シャツに血が滲んでいるような気がするが、もう少しだけ我慢してみよう……
「蠱毒も試してみましたけど、それもダメでした。虫を箱に詰めて一晩経ったら、枕元に虫の死骸がワラワラと……」
「やめて聞きたくない」
「犬神憑きやウィッカーマンも試してみたかったところですが、おそらく失敗するだろうと思って断念しました」
内容はわからないが、どうも物騒な呪術を画策していたようだ。その熱意や知識をもうちょっと有意義なことに使ってほしい。

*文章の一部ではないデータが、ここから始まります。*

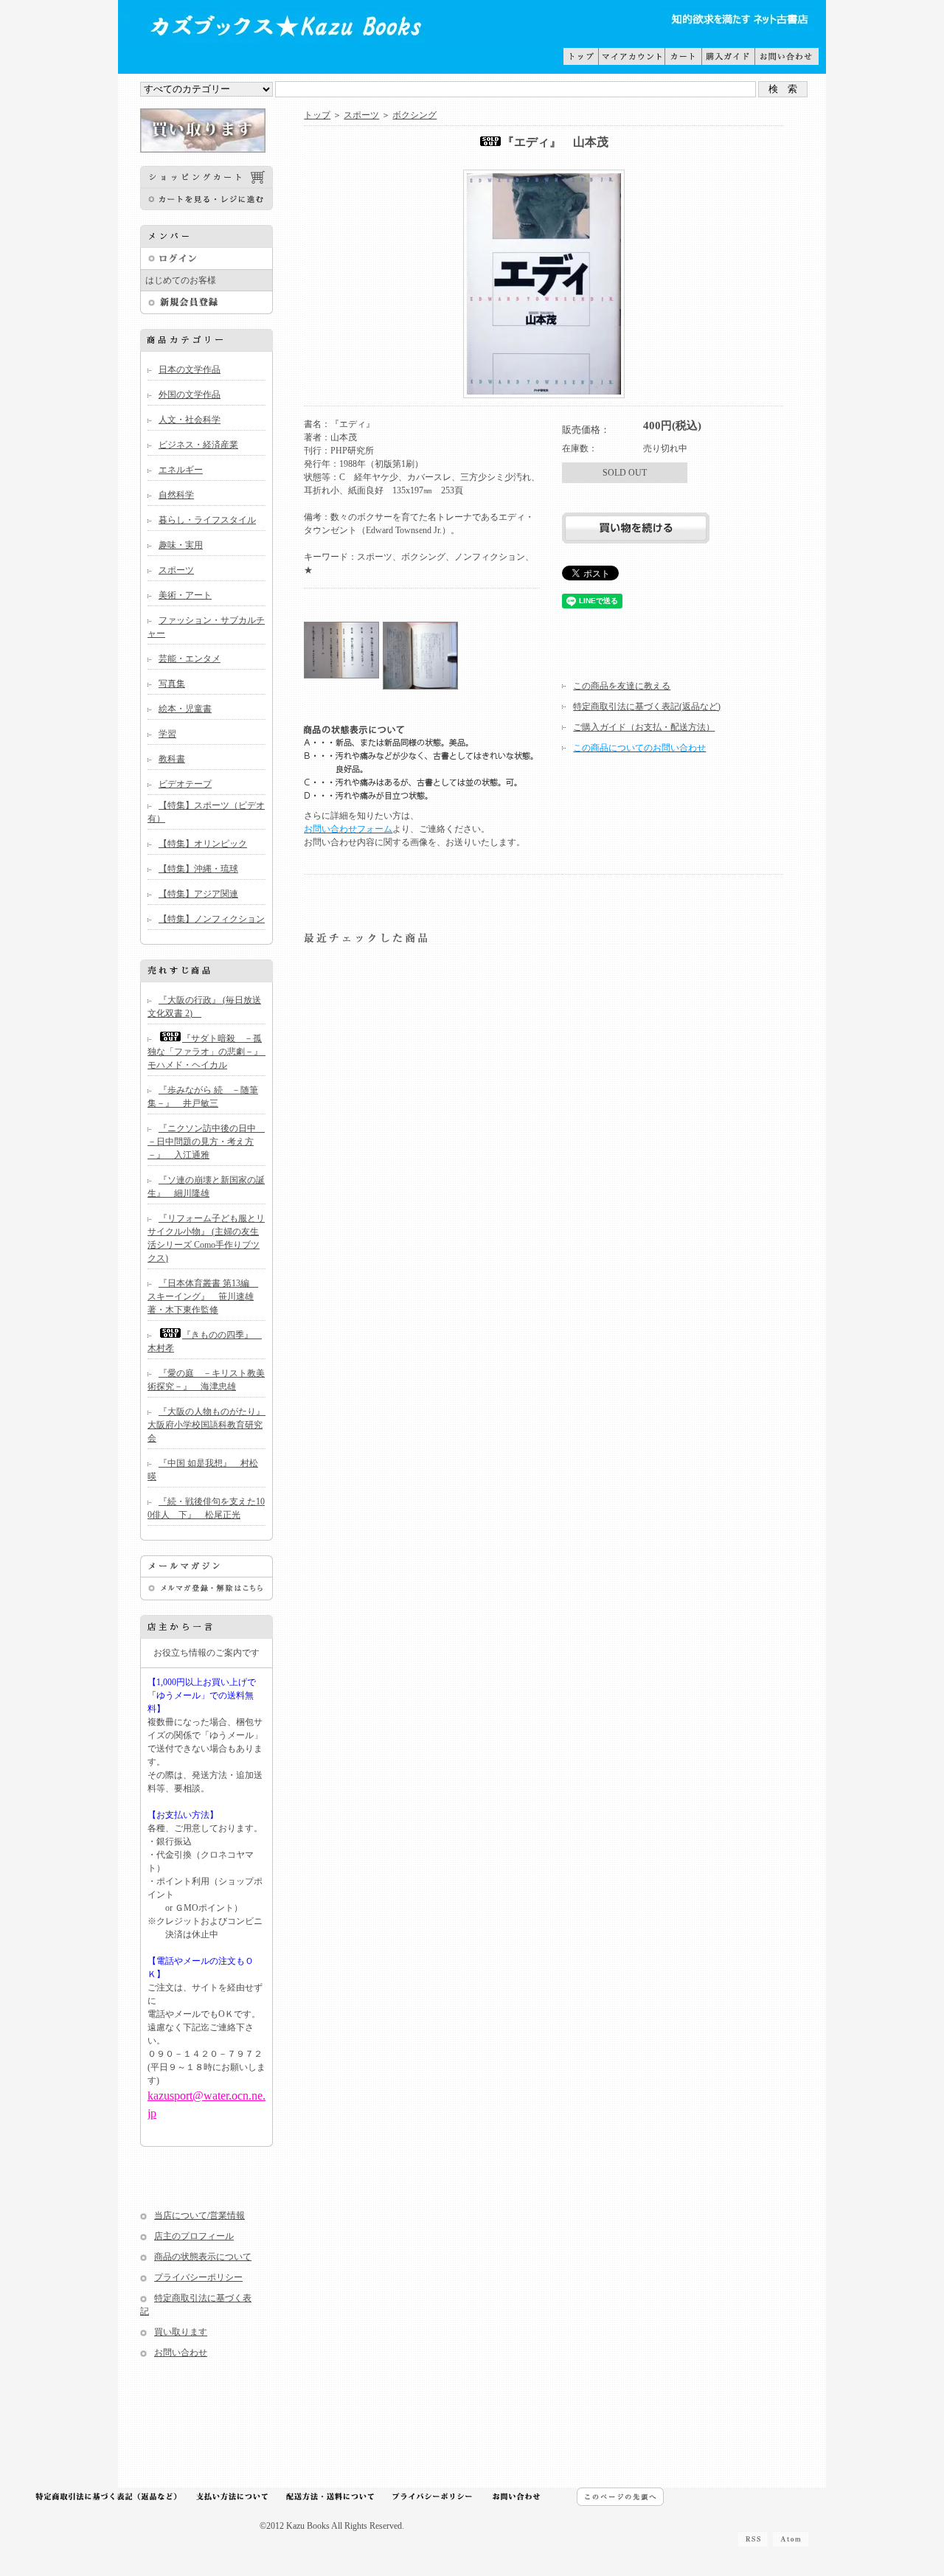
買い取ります (180, 2332)
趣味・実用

「仕方ないので今度は浅井さんの弱味を握ろうと思ったわけです」
「全然懲りてねえ」
「先輩の護衛もずっとしてきましたし、隠密行動には自信があったんです。でもそれもダメでした」
「へえ……」
なぜ椿のストーキングが失敗したのか純粋に気になる。椿の厄介さは誰よりも俺がよく知っているからだ。
それに話を聞けば椿の目を掻い潜る参考になるかもしれないしな。
「いつも途中で見失うんですよね。犬に追いかけられたり、鳥の糞が落ちてきたり、無茶な左折車に轢かれかけたり……」
うん。思った以上に参考にならない話だった。
「追跡すらできない私とか、色を失った花みたいなものじゃないですか。だからもう何もかも嫌になって」
コイツ、自分を花だと思ってるのか? どちらかと言えば毒を失ったヘビみたいなものだろうに。今言ったら噛みつかれそうなので言わないけど……
「じゃあさっきムカデを捕まえようとしてたのは何なんだ?」
「ああ、あれですか。どうせ浅井さんには何をしても無駄ですから、別のアプローチから攻めようかなって」
「別?」
「簡単なことです。奪われるくらいなら、壊してしまえばいい」
グッ、と椿の拘束がキツくなる。この至近距離では椿の頭頂しか見えないが、おそらくいま椿は笑っている。それも、とびきり醜怪な表情で。
「離せ、ちくしょう」
「怖がらなくて大丈夫ですよ、私もすぐ行きますから。あの女のいない世界で幸せになりましょう。ずっと。二人だけで」
内臓が圧迫されて苦しい。しかし、この体勢では椿だって何もできないはずだ。
毒の小瓶でも取り出すか、ライターで周りを燃やすか。どんな手段で来るかはわからないが、いずれにしても一瞬隙ができるはずだ。その隙をついて椿を突き飛ばす。
しかし俺の目論見は外れた。椿はなぜか俺に抱きついたまま、じりじりと前進してくる。本気で押し合えば負けるとは思わないが、意図がわからない分迂闊に動けない。
このまま壁際まで俺を追い詰めるつもりだろうか。しかしそんなことをしても横に逃げれば済む話で、やはり意図が掴めない。
判断を迷っている間に、もう俺は身体は壁にピッタリとくっつけられていた。
「ふふ、もう離さない……」
ググッ、と身体が壁に押し付けられる。息が苦しくて力が入らない。しかし焦るな、まだチャンスはあるはずだ。椿が手を離す瞬間が必ず来る。それを静かに待て。
「先輩知ってますか、人を気絶させるのに薬品はいらないんですよ」
「ぐっ……何の話だ」
椿は自分の肩を器用に使い、俺の胸を圧迫してくる。心臓の鼓動がドンドン速くなる。頭がボーっとしてくる。
コイツ、まさか。
「中学生の頃でしたかねえ、流行ってたんですよ気絶ゲーム。一度だけ私もやってもらったんですが、見事に気を失って。人体って不思議ですねえ」
「はな、せ……」
椿を押し退けようにも、すでに身体に力が入りにくくなっている。クソッ、もっと早く椿の意図に気づけていたら。
「もう限界なんでしょう? 早く楽になりましょうよ」
「ぐふっ……」
何か言い返そうにも、最早まともに声が出なかった。息ができない。目がチカチカする。燃えるように身体が熱くなる。